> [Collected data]
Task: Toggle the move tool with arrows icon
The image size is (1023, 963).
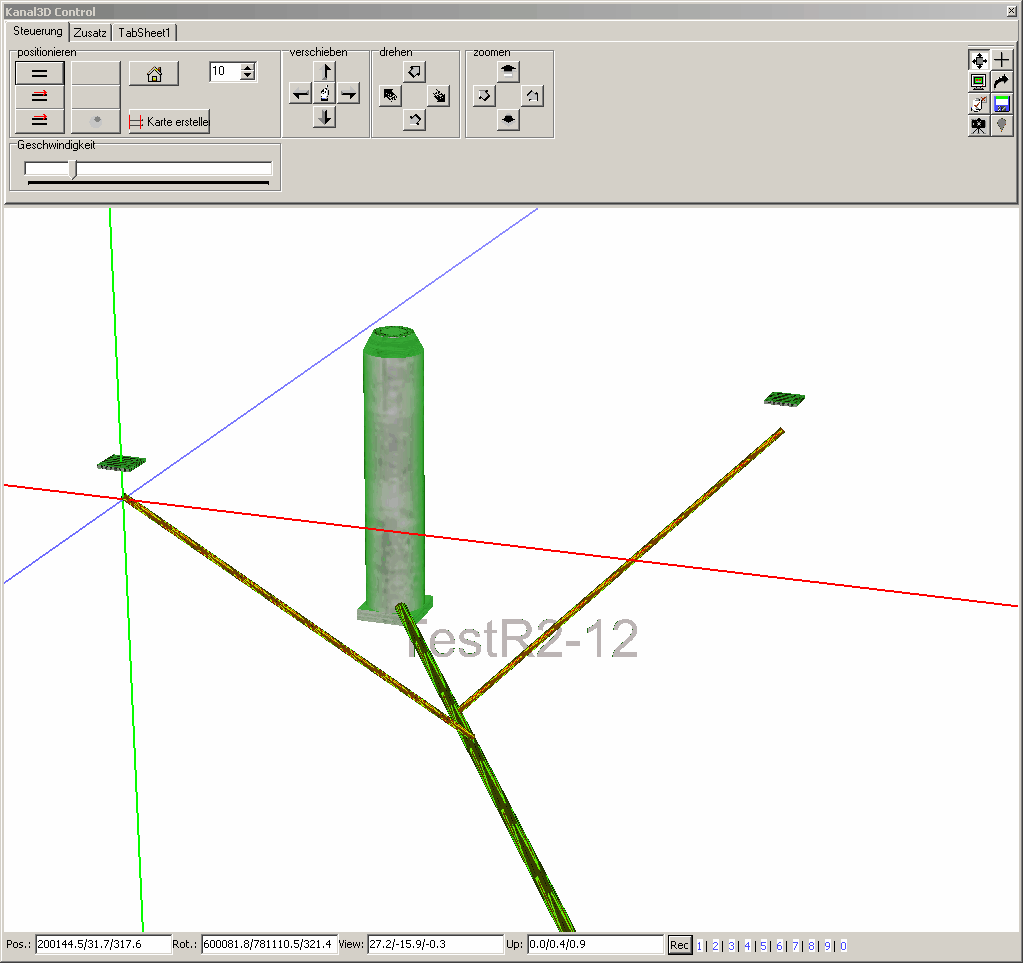Action: (979, 59)
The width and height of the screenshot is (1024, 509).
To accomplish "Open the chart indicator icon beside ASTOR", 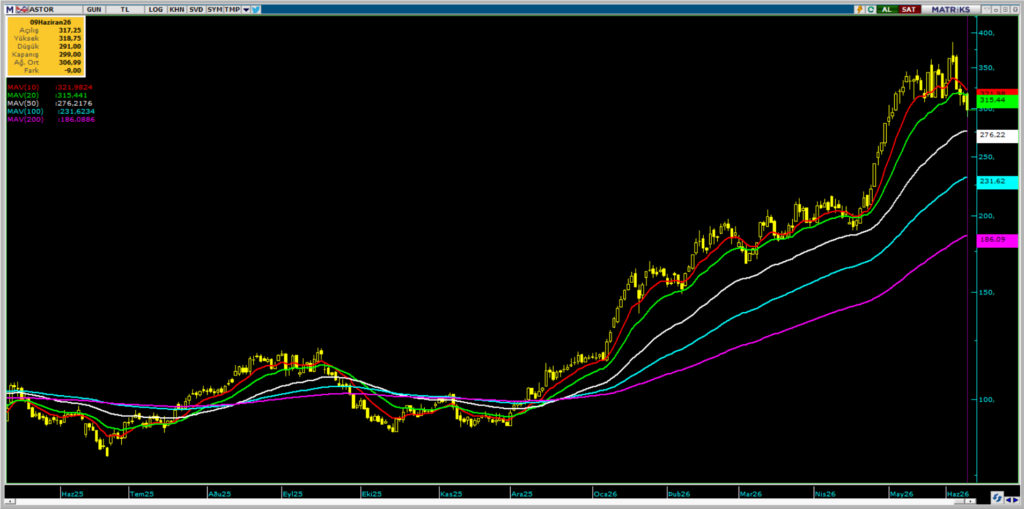I will coord(21,10).
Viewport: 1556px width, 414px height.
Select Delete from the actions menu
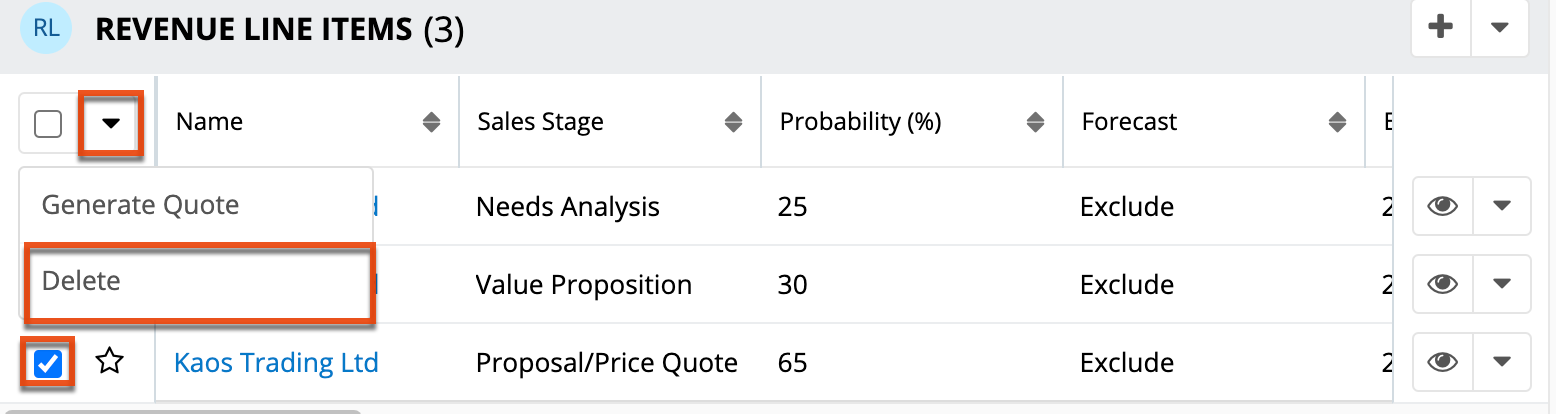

> [Assigned task]
Take the records above from the line with "Viewport: 1556px width, 414px height." down to their last line and please copy those lines exactly, without the pictures.

> [Reply]
Viewport: 1556px width, 414px height.
Select Delete from the actions menu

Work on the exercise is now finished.